> [ACTIVITY]: Please return every line of the records below that contains the word "Development".

> [DATA FOR THIS TASK]:
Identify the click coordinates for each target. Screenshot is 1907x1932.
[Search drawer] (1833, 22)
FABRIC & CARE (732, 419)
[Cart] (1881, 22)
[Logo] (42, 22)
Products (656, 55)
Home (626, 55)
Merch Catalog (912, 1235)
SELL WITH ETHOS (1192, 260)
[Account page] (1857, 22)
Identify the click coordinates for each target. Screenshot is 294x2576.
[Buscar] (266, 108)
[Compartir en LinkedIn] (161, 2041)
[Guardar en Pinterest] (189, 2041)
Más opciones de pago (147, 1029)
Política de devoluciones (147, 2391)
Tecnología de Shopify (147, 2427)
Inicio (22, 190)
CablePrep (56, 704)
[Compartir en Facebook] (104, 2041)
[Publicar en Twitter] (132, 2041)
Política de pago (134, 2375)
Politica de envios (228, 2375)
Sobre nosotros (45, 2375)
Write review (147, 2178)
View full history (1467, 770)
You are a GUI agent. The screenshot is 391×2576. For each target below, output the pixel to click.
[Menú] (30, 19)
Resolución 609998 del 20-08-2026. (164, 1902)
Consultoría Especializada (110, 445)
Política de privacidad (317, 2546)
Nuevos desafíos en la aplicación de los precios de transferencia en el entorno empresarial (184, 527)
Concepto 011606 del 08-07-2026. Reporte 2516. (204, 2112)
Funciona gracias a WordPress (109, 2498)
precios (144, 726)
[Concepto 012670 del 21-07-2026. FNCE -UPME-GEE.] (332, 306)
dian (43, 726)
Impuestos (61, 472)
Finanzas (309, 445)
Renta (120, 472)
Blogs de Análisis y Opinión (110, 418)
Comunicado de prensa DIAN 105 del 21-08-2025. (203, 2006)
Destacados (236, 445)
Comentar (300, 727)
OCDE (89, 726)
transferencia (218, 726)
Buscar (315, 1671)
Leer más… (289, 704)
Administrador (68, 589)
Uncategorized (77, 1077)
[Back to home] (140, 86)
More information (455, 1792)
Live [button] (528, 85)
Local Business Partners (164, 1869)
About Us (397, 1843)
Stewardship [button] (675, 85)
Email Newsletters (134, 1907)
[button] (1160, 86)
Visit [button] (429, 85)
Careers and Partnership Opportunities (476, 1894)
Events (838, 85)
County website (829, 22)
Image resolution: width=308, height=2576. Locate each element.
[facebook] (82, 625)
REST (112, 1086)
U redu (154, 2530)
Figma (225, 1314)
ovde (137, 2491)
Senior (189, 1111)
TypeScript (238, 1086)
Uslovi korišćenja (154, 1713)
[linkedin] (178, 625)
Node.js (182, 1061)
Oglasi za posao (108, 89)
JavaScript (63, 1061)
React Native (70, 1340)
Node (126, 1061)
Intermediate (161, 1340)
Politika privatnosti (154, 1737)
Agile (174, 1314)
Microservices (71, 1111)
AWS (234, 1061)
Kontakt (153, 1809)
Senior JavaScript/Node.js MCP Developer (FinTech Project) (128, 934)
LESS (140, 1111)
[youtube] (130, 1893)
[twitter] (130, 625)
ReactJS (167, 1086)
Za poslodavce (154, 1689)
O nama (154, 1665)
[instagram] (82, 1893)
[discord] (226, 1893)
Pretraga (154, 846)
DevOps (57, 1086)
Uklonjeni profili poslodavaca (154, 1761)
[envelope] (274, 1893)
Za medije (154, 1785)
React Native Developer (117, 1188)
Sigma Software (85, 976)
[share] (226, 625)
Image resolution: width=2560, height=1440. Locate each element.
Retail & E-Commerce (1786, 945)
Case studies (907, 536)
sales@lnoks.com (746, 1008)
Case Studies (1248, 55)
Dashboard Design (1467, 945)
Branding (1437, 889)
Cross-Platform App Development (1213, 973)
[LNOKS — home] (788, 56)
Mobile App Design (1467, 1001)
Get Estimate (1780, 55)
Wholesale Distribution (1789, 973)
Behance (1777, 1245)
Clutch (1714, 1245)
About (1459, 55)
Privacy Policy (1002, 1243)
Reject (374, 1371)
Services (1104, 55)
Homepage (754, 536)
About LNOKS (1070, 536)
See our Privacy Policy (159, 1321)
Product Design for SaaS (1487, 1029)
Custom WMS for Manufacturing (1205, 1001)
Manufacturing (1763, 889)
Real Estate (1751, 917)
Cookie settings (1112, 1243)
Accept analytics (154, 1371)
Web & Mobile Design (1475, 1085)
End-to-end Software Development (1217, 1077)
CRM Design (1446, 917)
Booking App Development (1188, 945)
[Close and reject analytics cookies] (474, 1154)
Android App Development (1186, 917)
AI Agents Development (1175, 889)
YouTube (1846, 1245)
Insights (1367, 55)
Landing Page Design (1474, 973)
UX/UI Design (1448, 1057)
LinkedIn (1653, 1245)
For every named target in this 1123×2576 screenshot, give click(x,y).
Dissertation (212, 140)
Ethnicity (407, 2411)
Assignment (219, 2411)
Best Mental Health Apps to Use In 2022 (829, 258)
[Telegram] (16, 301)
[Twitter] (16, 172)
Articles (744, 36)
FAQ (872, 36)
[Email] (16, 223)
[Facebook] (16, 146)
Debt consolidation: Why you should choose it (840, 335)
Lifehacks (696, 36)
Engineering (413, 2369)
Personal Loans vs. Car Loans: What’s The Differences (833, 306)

> [SOLUTION FOR THIS PROBLEM]:
Cross-Platform App Development (1213, 973)
End-to-end Software Development (1217, 1077)
Booking App Development (1188, 945)
Android App Development (1186, 917)
AI Agents Development (1175, 889)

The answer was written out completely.